2. Quantifying problems. Deciding to run a SQL query to measure the N+1 impact — that wasn’t prompted. The agent independently decided to put numbers on the problem rather than just describe it.
3. Tedious analysis at scale. Reading 618 lines of a service class, cross-referencing with 14 callers, building a complete picture of how the method is used — this takes a human developer significant time and effort. The agent did it in minutes.
4. Test output analysis. Noticing that one test is 30× slower than the others and tracing why — that’s the kind of observation that’s easy to miss when you’re focused on pass/fail.
What it doesn’t do well:
1. Domain context. The Product model refactoring suggestions showed the hard limit: the agent can identify patterns but can’t know which patterns are justified by business decisions made two years ago. It doesn’t know what it doesn’t know.
2. Code it can’t read. The agent had no access to the git history, PR comments, internal documentation, or Slack discussions where architectural decisions were explained. Code is often the end result of non-obvious reasoning that lives nowhere in the code.

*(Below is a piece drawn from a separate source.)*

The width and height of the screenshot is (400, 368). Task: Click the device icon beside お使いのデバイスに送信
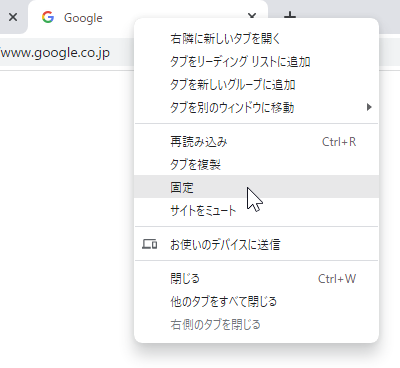(x=150, y=244)
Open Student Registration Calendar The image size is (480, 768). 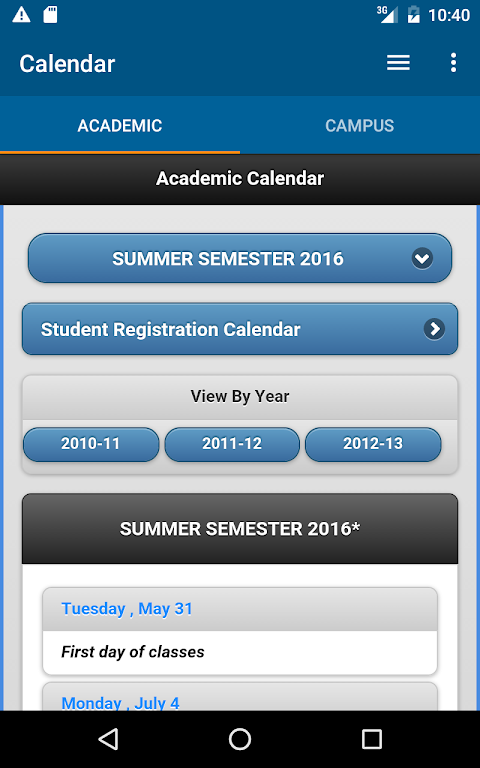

3. Knowing when to stop. Given a vague task like “find areas of concern,” the agent will find concerns everywhere — some real, some not, all presented with similar confidence. Humans calibrate urgency from context. The agent struggles with triage.
The Rules I’d Apply to Any Agent with Codebase Access
✓ Read-only by default — no WriteFileTool in standard sessions
✓ WriteFileTool requires explicit human confirmation per write
✓ No access to .env, secrets, credentials — blocked at the tool level
✓ No access to production database — staging only
✓ SQL tool restricted to SELECT — no DDL or DML
✓ Artisan tool whitelisted — only safe read commands
✓ All tool calls logged for audit
✓ maxSteps cap — prevent runaway agent loops
✓ System prompt that includes "report uncertainty explicitly"
✓ Every finding reviewed by a human before acting on it
The tools are not the risk. The risk is acting on AI findings without human verification. The coupon bug the agent found was real. The Product model refactoring suggestion was misguided. Without human judgment to distinguish them, acting on both would have been a mistake.
Final Thoughts
The experiment produced real value. One legitimate security bug, several N+1 findings with accurate impact estimates, a flaky test traced to its root cause, and an architectural map of a codebase I work in daily but had never looked at from the outside.
None of those findings were things I couldn’t have found myself. But some of them — the coupon bypass bug in particular — I hadn’t found in eight months of working on the codebase. The agent found it in four hours.
The honest framing: AI agents don’t replace code review or senior developer judgment. They do something different — they systematically apply a specific type of analysis (cross-file pattern matching, exhaustive code reading) that humans do less thoroughly because it’s tedious and time-consuming. The value is in doing the tedious part at machine speed and presenting the findings for human evaluation.
The findings are inputs, not conclusions. That framing makes agents genuinely useful without over-relying on their judgment in areas — like domain context and architectural trade-offs — where they lack essential information.
Use them for investigation. Review their output carefully. Act on the findings you can verify.